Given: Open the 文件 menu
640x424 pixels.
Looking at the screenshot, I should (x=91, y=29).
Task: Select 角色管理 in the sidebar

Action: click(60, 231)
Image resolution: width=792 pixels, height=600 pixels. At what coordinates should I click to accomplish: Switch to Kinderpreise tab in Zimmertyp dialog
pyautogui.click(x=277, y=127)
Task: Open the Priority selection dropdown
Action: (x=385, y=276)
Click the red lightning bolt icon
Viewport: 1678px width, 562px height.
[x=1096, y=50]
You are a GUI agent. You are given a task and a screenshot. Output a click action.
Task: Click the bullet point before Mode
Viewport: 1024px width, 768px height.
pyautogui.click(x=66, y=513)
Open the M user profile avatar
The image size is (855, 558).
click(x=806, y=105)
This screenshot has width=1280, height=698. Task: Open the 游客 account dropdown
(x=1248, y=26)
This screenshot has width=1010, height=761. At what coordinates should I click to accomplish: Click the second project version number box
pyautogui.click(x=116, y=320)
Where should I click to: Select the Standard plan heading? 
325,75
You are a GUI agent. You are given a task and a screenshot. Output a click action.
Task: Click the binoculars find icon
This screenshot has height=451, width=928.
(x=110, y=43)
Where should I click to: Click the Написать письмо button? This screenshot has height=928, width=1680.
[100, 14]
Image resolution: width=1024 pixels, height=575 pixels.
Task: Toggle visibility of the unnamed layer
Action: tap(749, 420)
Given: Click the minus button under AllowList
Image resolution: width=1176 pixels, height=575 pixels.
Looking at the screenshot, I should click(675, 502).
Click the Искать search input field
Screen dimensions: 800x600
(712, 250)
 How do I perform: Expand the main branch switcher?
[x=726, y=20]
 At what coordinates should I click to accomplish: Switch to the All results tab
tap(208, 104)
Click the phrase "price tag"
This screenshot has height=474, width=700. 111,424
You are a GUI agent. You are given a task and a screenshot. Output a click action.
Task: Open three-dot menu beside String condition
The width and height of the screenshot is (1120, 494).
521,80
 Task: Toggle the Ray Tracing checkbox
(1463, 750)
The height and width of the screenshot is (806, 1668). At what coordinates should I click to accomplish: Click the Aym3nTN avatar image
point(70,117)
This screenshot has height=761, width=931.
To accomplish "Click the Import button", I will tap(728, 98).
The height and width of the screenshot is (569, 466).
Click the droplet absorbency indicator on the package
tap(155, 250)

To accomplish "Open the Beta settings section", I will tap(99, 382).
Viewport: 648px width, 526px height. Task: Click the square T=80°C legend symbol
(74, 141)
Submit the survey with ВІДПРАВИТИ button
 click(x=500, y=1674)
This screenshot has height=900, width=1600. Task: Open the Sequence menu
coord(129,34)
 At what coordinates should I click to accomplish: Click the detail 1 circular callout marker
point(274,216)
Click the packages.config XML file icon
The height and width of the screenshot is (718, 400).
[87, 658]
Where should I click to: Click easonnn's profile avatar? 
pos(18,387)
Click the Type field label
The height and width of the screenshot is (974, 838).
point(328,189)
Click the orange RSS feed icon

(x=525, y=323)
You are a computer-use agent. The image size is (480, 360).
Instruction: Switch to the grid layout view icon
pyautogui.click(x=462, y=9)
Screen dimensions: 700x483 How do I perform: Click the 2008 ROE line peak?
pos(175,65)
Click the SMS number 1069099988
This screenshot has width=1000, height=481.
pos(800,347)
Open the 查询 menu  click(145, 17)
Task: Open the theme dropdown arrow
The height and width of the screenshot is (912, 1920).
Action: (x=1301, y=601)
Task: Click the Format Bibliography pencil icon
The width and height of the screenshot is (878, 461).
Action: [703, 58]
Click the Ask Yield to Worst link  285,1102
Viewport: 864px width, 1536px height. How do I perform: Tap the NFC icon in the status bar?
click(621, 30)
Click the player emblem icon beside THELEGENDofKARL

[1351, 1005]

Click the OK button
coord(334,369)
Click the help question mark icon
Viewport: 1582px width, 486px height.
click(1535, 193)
───
### EXERCISE DESCRIPTION
Your answer must be the line that contains "Click the OK button" and every line after it to the end of the records, reproduced exactly.

### WRITTEN SOLUTION
Click the OK button
coord(334,369)
Click the help question mark icon
Viewport: 1582px width, 486px height.
click(1535, 193)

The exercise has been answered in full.